Je suis engagée dans la voie Bouddhiste depuis bientôt vingt ans et j’ai pu prendre conscience de la distance qui existait entre mon approche, par certains côtés très intellectuelle même si la pratique et la méditation y trouvent leur place et cette façon naturelle, spontanée qu’ont les tibétaines d’intégrer les enseignement du Bouddha Sakyamuni aux actes les plus simples et les plus élémentaires de leur quotidien. Ici nulle surenchère, nulle recherche effrénée d’atteindre un état ultime. Les laïcs, hommes ou femmes, pratiquent peu et se retrouvent dans les monastères principalement au moment des grandes célébrations et des jours auspicieux. Plus simplement, hommes et femmes développent la confiance dans le maître, dans les enseignements, dans les récits de vies exemplaires. Nous dirions selon notre tradition chrétienne qu’il s’agit là de la foi et de la dévotion.
La femme tibétaine n’a pas généralement à se battre pour revendiquer sa place au sein de la famille et de la société. Sa situation particulière au sein de la communauté tibétaine exilée en fait l’un des piliers essentiel de la famille. Les tibétaines sont courageuses et toutes celles que j’ai eu la chance de rencontrer ont fait preuve d’une grande détermination pour affronter les obstacles que la vie que leur karma à mis sur leur chemin.
En Orissa ce ne sont pas moins de quatre mille personnes qui vivent depuis les premiers temps de la fuite hors du Tibet jusqu’à aujourd’hui. Les villages ont pour identification « Camp » ce qui n’offre aucune échappatoire au statut de ceux et celles qui y vivent. Dans cette région agricole, au climat difficile porteur en particulier de la malaria, les tibétains se sont adaptés et la vie s’y déroule apparemment comme dans n’importe quel autre village indien….
Et pourtant ce sont les «Lung Ta », les chevaux du vent, ces drapeaux de prières qui marquent l’entrée du camp, dispersant au vent les souhaits bénéfiques des prières imprimées sur les carrés de tissus colorés. Puis on peut apercevoir un « stoupa », monument symbolique du Dharma, autour duquel les circumambulations font partie d’un rituel auquel personne ou presque ne se soustrait. Le soleil disparaît peu à peu derrière les hautes collines, la lumière se fait plus douce.
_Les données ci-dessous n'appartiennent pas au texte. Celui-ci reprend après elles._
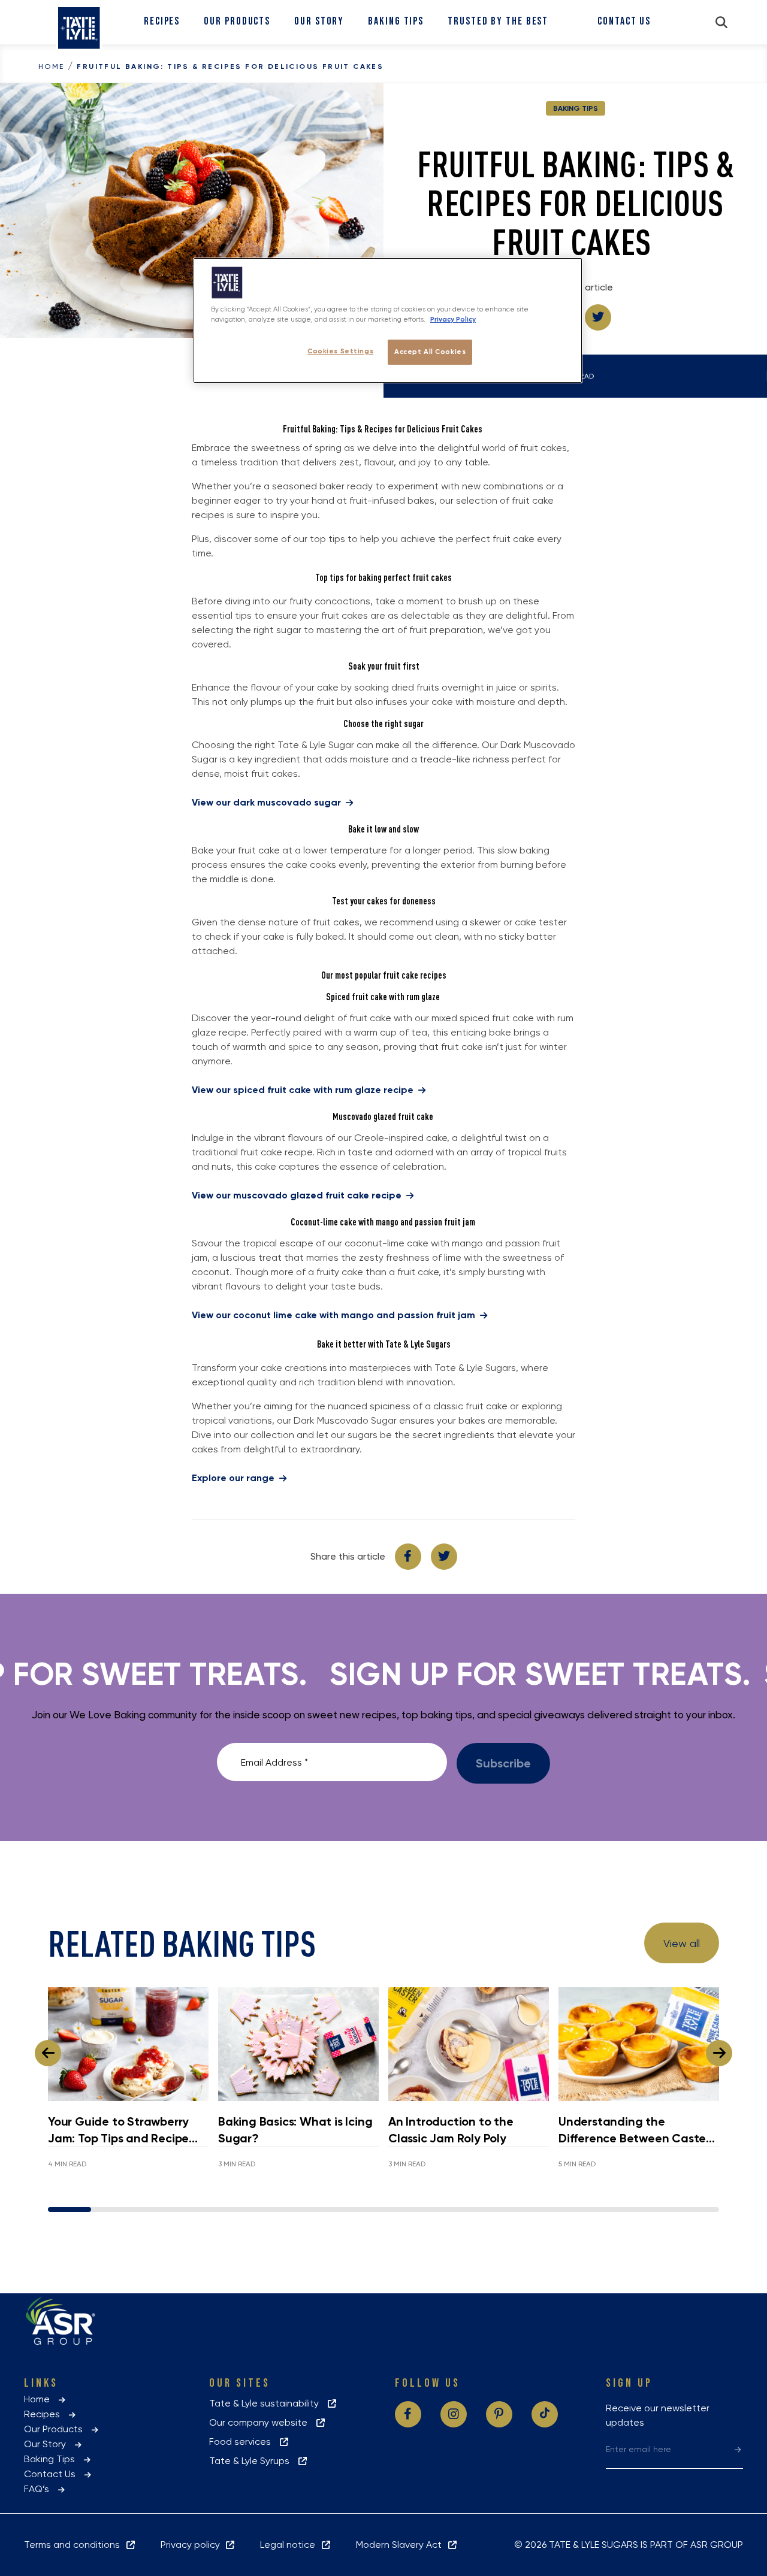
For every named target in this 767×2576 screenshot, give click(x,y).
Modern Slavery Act (401, 2544)
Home (51, 66)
La journée de travail terminée, les femmes souvent accompagnées de leurs plus jeunes enfants viennent se prosterner et tourner en récitant leurs mantras, inspirées par une confiance et une dévotion extrême envers leur maître.
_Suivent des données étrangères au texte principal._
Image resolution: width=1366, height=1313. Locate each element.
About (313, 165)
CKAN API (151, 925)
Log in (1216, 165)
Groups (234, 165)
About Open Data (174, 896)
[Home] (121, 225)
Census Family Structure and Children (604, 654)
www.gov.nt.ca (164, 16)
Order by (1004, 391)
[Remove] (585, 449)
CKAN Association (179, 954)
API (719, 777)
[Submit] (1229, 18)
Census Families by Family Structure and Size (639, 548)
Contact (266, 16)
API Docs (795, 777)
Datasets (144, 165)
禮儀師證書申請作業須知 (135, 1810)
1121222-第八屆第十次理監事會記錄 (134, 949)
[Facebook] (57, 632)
Puis c’est le monastère, les moines qui rythment l’écoulement des jours. Quotidien qui n’a rien de banal puisqu’il permet à chacun de participer à cette activité ininterrompue, sans cesse renouvelée de maintenir présent dans les actes les plus simples la présence de Dharma.
Le doute n’assaille pas ceux et celles qui vivent en ces lieux. Les femmes quant à elles sont là et c’est là qu’elles doivent accepter de vivre ce résultat de leurs vies passées. Certaines déjà âgées, parfois veuves ou seules s’occupent de leur maison, des enfants, entretiennent un petit coin de terre, peu travaillent car en dehors de celui de la terre il n’y a guère d’opportunité si ce n’est celle de tenir une petite échoppe mais elles sont rares.
Mais toutes gardent présent au cœur le souvenir de leur pays, de ce Tibet pays autrefois isolé au cœur des ces montagnes du toit du monde. Certaines ont encore de la famille là-bas. Elles gardent au fond du cœur une foi inextinguible en le Bouddha et Tenzin Gyamtso, Sa Sainteté le Dalaï-Lama, incarnation de Chenrézi, symbole oh combien présent et puissant de l’Amour et de la Compassion !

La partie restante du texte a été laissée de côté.